** START **

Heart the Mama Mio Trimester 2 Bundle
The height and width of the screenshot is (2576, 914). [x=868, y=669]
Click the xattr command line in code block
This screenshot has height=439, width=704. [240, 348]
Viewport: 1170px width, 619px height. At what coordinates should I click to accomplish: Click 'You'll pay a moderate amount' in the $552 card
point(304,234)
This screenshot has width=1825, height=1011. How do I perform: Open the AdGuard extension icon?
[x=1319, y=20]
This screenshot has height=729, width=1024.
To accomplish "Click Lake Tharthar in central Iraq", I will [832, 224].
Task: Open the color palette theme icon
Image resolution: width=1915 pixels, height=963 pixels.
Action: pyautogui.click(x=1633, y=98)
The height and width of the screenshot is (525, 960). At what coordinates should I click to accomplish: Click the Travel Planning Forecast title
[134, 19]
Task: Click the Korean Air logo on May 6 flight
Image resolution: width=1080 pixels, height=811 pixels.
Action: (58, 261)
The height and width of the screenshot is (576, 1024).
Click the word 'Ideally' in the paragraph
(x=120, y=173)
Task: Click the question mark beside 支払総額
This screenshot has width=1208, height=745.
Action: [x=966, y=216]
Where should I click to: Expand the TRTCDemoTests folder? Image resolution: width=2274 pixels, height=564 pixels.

** END **

Aim
Render everything from the start of the rows above down through the line containing "[x=1319, y=20]" as a JSON list of strings, one string per line, with blank lines left out.

The result
[
  "Heart the Mama Mio Trimester 2 Bundle",
  "The height and width of the screenshot is (2576, 914). [x=868, y=669]",
  "Click the xattr command line in code block",
  "This screenshot has height=439, width=704. [240, 348]",
  "Viewport: 1170px width, 619px height. At what coordinates should I click to accomplish: Click 'You'll pay a moderate amount' in the $552 card",
  "point(304,234)",
  "This screenshot has width=1825, height=1011. How do I perform: Open the AdGuard extension icon?",
  "[x=1319, y=20]"
]